**Aim of the task:** Nothing but the line holding "The height and width of the screenshot is (812, 1458)." and the lines after it, through the end of the records, should be set down, each exactly as it is.

**Records for the exercise:**
◆ ◆ ◆ ◆
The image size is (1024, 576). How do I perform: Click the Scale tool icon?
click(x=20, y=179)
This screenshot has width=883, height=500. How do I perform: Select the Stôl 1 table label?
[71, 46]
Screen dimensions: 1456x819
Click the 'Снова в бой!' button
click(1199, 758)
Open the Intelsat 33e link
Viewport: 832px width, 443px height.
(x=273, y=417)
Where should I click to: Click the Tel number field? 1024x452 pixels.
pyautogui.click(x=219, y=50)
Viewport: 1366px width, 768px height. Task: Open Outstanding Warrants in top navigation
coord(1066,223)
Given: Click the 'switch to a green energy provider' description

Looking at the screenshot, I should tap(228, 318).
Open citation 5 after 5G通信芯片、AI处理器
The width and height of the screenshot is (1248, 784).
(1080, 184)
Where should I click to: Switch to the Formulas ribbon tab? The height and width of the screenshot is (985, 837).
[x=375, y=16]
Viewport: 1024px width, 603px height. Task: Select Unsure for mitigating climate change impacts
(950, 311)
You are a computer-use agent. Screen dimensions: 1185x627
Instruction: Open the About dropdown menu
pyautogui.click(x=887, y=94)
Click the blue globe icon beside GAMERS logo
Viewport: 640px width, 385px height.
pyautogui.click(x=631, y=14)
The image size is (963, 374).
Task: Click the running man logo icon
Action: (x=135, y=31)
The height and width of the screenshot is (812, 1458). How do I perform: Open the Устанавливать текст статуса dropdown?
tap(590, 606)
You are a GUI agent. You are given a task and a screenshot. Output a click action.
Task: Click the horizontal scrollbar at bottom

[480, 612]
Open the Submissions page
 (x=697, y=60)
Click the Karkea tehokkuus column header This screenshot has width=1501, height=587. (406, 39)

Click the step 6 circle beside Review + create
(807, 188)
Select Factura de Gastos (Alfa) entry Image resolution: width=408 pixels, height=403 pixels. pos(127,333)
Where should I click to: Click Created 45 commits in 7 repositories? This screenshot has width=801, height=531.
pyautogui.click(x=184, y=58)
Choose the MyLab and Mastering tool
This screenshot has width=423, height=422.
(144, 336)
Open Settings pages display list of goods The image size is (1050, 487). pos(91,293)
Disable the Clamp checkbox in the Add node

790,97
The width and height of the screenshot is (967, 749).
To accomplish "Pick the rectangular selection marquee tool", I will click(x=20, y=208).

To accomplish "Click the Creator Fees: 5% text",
◆ ◆ ◆ ◆
**Answer:**
The height and width of the screenshot is (812, 1458). How do I perform: Open the Устанавливать текст статуса dropdown?
tap(590, 606)
You are a GUI agent. You are given a task and a screenshot. Output a click action.
Task: Click the horizontal scrollbar at bottom

[480, 612]
Open the Submissions page
 (x=697, y=60)
Click the Karkea tehokkuus column header This screenshot has width=1501, height=587. (406, 39)

Click the step 6 circle beside Review + create
(807, 188)
Select Factura de Gastos (Alfa) entry Image resolution: width=408 pixels, height=403 pixels. pos(127,333)
Where should I click to: Click Created 45 commits in 7 repositories? This screenshot has width=801, height=531.
pyautogui.click(x=184, y=58)
Choose the MyLab and Mastering tool
This screenshot has width=423, height=422.
(144, 336)
Open Settings pages display list of goods The image size is (1050, 487). pos(91,293)
Disable the Clamp checkbox in the Add node

790,97
The width and height of the screenshot is (967, 749).
To accomplish "Pick the rectangular selection marquee tool", I will click(x=20, y=208).

To accomplish "Click the Creator Fees: 5% text",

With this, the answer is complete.